Microphone attached to his treasured Gofriller, the muscular, ponytailed cellist adjusted the reverb before launching into the Canadian composer Ana Sokolovic’s “Rez.” Shockingly evocative of Vivaldi’s “Summer” in its opening moments, the piece invokes a whole orchestra in the solo instrument. Haimovitz devours the challenge of speeding dance rhythms, lengthy passages played in harmonics, the bow busy with an insistent beat on one string, a melody on another. (Canada is where Haimovitz makes his home, on the music faculty at McGill University.)
In another inspired bit of stage patter following another Gabrielli Ricercar, Haimovitz noted that Baroque composers left room for performers to improvise, while contemporary composers tend to dictate every note: “It’s amazing what happened in 300 years; composers lost all trust in us!”

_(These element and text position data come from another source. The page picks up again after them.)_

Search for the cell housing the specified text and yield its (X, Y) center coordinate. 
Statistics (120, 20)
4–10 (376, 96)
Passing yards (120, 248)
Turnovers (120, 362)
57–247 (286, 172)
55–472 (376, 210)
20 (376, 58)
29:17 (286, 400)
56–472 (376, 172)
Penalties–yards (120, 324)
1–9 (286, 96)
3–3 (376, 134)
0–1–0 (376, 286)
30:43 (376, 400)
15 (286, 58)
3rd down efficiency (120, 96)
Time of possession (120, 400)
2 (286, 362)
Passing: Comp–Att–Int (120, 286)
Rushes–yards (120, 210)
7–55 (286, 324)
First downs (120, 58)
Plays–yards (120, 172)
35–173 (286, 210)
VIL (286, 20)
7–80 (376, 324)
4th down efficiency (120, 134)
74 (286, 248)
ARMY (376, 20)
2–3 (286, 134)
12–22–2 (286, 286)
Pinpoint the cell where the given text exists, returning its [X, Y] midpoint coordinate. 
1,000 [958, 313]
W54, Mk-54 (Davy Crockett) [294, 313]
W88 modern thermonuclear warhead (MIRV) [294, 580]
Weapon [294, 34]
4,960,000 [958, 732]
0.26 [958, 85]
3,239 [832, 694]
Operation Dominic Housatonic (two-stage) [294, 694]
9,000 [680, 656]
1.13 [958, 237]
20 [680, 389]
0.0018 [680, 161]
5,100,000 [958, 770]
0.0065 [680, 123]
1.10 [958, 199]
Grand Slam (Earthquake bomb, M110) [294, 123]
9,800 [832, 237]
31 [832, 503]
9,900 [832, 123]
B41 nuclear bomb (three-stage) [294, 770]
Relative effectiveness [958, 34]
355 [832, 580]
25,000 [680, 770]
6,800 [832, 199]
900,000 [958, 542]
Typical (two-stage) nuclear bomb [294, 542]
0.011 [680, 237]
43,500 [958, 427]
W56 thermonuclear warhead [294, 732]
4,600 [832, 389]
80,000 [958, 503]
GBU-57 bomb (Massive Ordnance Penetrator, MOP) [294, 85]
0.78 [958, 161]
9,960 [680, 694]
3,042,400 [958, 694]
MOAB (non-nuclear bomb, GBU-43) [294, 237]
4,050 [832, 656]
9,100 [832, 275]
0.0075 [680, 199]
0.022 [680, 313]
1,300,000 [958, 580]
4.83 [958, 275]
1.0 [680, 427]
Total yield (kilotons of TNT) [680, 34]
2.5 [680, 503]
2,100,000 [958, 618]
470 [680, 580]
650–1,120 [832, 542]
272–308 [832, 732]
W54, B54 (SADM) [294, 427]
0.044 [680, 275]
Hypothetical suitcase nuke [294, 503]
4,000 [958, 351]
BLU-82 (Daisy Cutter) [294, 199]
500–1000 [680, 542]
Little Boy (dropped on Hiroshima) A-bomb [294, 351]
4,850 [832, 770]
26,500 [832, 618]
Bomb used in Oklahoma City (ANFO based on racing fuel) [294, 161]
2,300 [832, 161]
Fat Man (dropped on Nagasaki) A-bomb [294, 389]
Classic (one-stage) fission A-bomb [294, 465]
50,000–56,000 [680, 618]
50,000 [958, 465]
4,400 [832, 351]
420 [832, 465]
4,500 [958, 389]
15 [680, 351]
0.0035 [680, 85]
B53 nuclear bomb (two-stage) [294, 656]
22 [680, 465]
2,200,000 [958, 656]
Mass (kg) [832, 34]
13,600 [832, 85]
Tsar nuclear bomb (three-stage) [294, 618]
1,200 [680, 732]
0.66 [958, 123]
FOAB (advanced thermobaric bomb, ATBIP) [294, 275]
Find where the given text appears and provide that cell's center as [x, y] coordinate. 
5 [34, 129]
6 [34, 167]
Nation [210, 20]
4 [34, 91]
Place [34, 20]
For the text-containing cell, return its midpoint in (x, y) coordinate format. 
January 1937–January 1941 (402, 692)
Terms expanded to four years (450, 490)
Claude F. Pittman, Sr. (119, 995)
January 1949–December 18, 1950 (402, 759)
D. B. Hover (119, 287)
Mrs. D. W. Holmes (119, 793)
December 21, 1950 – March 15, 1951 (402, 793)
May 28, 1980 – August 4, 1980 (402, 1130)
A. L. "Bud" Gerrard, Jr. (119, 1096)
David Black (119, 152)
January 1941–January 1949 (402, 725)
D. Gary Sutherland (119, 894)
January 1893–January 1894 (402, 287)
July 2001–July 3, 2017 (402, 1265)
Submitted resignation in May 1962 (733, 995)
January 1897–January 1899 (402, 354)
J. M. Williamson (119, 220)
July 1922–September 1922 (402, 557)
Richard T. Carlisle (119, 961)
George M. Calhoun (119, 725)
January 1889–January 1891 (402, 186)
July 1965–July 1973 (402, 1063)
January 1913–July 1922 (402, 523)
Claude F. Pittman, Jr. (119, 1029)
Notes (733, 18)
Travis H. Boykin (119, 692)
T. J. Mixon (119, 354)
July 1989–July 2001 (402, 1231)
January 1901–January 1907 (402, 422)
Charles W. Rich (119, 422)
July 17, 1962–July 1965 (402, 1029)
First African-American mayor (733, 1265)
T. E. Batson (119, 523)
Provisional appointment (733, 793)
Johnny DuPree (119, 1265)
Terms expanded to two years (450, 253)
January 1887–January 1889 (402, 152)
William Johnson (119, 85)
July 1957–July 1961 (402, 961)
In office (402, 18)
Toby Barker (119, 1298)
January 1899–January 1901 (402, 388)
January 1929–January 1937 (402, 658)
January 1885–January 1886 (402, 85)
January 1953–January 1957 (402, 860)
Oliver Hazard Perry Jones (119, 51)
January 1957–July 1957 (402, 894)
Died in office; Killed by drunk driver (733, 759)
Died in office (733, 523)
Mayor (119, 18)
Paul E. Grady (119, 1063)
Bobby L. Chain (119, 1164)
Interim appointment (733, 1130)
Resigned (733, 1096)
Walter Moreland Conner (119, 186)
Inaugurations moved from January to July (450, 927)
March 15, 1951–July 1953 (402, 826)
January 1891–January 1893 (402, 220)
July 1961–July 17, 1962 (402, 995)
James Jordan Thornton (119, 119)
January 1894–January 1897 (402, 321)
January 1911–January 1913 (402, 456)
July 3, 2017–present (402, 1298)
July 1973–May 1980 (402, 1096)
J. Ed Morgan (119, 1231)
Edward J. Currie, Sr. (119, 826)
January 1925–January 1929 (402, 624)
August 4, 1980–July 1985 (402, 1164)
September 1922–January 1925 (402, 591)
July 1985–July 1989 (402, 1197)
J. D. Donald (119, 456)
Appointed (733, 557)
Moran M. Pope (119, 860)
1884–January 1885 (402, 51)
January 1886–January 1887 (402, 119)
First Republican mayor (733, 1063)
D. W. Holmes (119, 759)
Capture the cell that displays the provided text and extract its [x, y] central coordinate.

The composer Luna Pearl Woolf (married to Haimovitz) wrote a Sarabande, a dance form common in Baroque suites, which the cellist described as “the lascivious dance of Spain.” Before he played it, he assured the audience that “at its heart there is a Bach-like tune.” (Good thing; kept us listening hard.) The piece ranges from feathery harmonics to great squeaking static (Hendrix’s shadow?).
For this listener, the music in these sets (not a “concert with intermission” but “first set” and “second set”) is best appreciated live; I surely would miss some of the experience without watching Haimovitz’s intense and committed performance, surrounded by his collegial commentary.
He played the jazz composer David Sanford’s “7th Avenue Kaddish,” which Haimovitz commissioned after the 9/11 attacks: he described the piece as a hybrid between a sax and a cantor as the buildings collapsed, inspired by Coltrane’s “A Love Supreme.” He played another Canadian composer, Gilles Tremblay, who uses microtonal music (“so if it sounds like I’m playing out of tune—he asks for that”), Eastern-inspired, in his “Threnody for Lebanon.” Steven Stucky’s “Dialoghi,” inspired by Italy, written for one of Haimovitz’s students, wandered through Lutoslawski territory, concluding in a beautiful finale.
The audience applause that burst out when the first encore began just shows the power of the hit tune you’ve been waiting all evening for: the prelude from Bach’s first cello suite, followed by the allemande from Bach’s 6th suite. The need to remember where home is touches even the most adventurous programmer, and even his most enthusiastic fans.